[YOUR GOAL]:
Print exactly the lines below between the line holding "Image resolution: width=1500" and the line holding "559x460 pixels.", inclusive, and nothing more.

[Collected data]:

_ _ _ _ _ _ _

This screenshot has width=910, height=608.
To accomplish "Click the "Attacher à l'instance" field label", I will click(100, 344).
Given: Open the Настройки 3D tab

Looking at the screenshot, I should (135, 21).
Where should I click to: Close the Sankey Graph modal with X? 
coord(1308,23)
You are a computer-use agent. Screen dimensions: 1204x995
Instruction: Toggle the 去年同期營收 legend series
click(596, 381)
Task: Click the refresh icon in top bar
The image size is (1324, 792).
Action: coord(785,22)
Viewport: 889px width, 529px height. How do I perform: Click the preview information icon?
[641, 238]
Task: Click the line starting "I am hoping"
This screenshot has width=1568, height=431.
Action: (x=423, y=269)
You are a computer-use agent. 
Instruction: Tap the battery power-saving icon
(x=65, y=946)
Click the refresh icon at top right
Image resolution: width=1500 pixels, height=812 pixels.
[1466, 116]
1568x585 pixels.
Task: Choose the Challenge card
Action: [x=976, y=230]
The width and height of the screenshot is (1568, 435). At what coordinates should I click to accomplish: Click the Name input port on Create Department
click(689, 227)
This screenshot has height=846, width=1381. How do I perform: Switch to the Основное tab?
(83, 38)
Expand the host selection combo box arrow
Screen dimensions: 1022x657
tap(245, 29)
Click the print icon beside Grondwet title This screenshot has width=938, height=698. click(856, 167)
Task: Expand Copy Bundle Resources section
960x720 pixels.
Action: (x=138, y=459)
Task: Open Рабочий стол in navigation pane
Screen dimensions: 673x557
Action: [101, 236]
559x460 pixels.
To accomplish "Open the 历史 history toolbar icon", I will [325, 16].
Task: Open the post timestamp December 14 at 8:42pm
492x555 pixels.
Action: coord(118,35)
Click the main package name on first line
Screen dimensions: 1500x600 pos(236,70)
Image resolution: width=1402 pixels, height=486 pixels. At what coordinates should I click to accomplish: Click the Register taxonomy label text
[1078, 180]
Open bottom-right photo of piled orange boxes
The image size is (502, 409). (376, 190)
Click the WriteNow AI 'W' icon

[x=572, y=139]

_ _ _ _ _ _ _

[OUTPUT OF THE TASK]:
Image resolution: width=1500 pixels, height=812 pixels.
[1466, 116]
1568x585 pixels.
Task: Choose the Challenge card
Action: [x=976, y=230]
The width and height of the screenshot is (1568, 435). At what coordinates should I click to accomplish: Click the Name input port on Create Department
click(689, 227)
This screenshot has height=846, width=1381. How do I perform: Switch to the Основное tab?
(83, 38)
Expand the host selection combo box arrow
Screen dimensions: 1022x657
tap(245, 29)
Click the print icon beside Grondwet title This screenshot has width=938, height=698. click(856, 167)
Task: Expand Copy Bundle Resources section
960x720 pixels.
Action: (x=138, y=459)
Task: Open Рабочий стол in navigation pane
Screen dimensions: 673x557
Action: [101, 236]
559x460 pixels.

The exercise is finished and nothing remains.